Recreational fishing is popular throughout the world and has significant socioeconomic impacts (Arlinghaus and Cooke, 2008). Given the worldwide popularity of recreational angling, it is not surprising that there are some ecological and conservation risks associated with the large amounts of fish being caught (Arlinghaus and Cooke, 2008). Declining fish biodiversity and stocks highlight the importance of fishing regulations and catch-and-release programmes (Lewin et al., 2006). Catch-and-release involves recreational anglers catching and then quickly releasing a fish back into the water to help preserve the fish biomass, while still enabling the continuation of fishing practices (Pollock and Pine, 2007). Catch-and-release was initially thought to have a very minimal impact on fish populations given that anglers were not removing fish from the habitat (Bugley and Shepherd, 1991). However, average post-release mortality can be as high as 67% due to the stresses from catch-and-release, raising questions about the efficacy of this fishing method (Bettoli and Osborne, 1998). This mortality is due to many factors involved with fish capture and handling, which includes, but is not limited to, time exposed to the air, the roughness of being handled, time from being hooked to being brought up out of the water, where on the fish it was hooked, the experience of the angler, the depth from which the fish was pulled, and fish size (Cooke et al., 2002; Bartholomew and Bohnsack, 2005).
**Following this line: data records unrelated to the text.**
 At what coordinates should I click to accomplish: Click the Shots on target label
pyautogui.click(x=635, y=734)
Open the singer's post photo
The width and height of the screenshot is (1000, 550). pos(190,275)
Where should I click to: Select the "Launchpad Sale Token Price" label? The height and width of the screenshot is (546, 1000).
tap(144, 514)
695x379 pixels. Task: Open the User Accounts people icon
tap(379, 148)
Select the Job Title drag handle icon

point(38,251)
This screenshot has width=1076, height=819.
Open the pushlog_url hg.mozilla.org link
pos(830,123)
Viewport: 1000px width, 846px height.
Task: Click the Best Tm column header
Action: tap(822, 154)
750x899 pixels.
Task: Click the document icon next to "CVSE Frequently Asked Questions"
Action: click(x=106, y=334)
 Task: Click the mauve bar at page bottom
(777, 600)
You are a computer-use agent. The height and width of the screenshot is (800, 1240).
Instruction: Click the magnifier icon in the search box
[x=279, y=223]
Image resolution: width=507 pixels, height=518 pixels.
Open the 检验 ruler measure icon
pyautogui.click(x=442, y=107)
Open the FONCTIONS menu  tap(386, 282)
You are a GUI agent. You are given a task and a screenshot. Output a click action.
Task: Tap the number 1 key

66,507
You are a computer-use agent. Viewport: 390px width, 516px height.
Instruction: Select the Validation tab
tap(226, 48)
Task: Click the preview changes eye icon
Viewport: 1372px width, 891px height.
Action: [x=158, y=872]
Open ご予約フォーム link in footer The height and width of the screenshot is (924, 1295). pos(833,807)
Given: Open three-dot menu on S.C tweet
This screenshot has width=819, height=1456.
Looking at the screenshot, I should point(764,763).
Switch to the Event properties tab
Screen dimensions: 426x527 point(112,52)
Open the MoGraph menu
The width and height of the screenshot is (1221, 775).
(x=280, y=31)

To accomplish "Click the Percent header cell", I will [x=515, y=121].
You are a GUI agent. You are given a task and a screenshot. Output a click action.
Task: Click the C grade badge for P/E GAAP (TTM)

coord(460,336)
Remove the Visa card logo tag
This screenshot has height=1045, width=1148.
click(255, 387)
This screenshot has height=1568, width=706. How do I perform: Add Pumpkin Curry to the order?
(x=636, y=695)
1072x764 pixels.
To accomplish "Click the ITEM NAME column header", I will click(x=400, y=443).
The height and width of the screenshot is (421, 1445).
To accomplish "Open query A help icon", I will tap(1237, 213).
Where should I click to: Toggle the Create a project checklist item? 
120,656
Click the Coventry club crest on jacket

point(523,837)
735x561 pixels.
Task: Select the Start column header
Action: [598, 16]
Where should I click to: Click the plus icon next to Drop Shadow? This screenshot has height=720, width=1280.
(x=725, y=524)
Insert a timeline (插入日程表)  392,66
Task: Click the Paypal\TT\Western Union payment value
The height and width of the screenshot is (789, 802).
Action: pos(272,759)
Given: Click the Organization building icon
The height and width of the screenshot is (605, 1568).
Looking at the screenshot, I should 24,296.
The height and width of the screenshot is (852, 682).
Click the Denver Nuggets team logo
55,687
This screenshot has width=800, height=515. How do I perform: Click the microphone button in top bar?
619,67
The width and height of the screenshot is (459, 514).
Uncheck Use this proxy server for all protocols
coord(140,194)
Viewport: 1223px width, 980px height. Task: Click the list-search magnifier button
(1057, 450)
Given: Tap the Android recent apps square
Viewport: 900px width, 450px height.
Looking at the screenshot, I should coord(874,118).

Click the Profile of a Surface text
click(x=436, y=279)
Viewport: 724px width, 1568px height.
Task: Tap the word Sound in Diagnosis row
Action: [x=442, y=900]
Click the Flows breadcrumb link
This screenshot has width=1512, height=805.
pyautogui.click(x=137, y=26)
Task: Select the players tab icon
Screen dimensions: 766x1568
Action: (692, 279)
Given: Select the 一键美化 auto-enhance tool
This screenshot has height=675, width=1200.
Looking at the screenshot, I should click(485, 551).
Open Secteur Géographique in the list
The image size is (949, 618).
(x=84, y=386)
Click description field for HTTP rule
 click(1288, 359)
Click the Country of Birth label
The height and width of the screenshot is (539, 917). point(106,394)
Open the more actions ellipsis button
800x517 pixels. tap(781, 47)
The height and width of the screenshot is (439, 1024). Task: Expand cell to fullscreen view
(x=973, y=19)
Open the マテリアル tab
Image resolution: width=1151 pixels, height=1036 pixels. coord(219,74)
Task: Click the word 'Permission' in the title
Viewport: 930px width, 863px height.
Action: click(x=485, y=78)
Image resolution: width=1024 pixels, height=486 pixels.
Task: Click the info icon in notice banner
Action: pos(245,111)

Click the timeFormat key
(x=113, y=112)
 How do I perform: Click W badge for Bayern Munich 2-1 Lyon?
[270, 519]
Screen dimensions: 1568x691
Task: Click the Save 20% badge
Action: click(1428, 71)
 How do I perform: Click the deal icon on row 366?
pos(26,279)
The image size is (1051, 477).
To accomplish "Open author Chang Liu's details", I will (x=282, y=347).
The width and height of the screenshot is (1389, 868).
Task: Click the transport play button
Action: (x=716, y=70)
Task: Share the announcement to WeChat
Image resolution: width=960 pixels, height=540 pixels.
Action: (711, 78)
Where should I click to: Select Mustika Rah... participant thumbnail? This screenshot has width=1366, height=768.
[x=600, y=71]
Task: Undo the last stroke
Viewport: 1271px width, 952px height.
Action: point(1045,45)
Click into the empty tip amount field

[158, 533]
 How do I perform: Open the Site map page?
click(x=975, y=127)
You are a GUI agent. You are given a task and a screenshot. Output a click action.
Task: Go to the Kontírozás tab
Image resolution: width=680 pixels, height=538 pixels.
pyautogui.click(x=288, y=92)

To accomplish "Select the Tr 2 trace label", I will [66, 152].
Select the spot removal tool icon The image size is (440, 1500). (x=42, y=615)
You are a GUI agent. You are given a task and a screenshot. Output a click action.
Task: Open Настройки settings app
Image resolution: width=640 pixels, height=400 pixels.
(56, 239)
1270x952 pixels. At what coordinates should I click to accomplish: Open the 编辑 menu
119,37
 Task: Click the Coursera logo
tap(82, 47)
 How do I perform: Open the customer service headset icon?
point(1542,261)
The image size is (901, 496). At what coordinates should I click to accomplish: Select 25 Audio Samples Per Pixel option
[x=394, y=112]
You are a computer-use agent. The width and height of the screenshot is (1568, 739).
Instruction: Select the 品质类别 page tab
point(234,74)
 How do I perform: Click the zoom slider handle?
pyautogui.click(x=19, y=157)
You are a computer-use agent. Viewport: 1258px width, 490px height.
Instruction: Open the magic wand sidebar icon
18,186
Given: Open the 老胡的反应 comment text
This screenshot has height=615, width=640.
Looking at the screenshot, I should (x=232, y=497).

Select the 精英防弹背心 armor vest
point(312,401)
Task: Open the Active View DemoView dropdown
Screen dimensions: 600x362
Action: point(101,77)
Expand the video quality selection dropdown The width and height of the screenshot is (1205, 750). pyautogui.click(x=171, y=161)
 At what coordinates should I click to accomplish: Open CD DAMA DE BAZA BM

A study on the mortality of fishes after being caught by recreational anglers indicates that fishes have species-specific variability in their mortality, with most mortalities occurring between 4 h and 4 days after being caught (Broadhurst et al., 2005). Most studies generally do not consider the potential impacts of hook injuries around the mouth as contributing to this mortality, and it is generally viewed as the preferred way to catch a fish (Bartholomew and Bohnsack, 2005). Recent studies have examined the impact of hook removal (DeBoom et al., 2010) and the size and style of fish hooks (Robert et al., 2012) on the survival and feeding rate of freshwater fishes. Yet no study has addressed how such injuries may influence suction feeding performance of fishes immediately after they have been released, or the hydrodynamics of suction following an angling-induced injury.
Many species of fishes employ suction feeding, in which the expansion of the buccal cavity creates an area of low pressure, drawing in a volume of water and the prey (Lauder, 1980; Muller, et al., 1985; Day et al., 2005, 2015; Higham et al., 2006a,b). It is likely that this feeding strategy would be most affected by angling-induced injuries, especially those that create a hole to the ambient water, given the importance of an intact buccal cavity for generating suction forces. Indeed, fishing hooks and gear can cause tears and injuries in the skin and membranes surrounding the mouth (Cooke et al., 2003) and, therefore, could reduce the strength of suction. If the injuries from fishing equipment are decreasing the fish's chances of catching prey by decreasing feeding performance, then it might also affect the survivability of the fish until it is able to fully heal. Incidence of complete and successful healing may partially explain why short-term mortality of fishes is generally higher when compared with long-term mortality of released fishes (Pollock and Pine, 2007).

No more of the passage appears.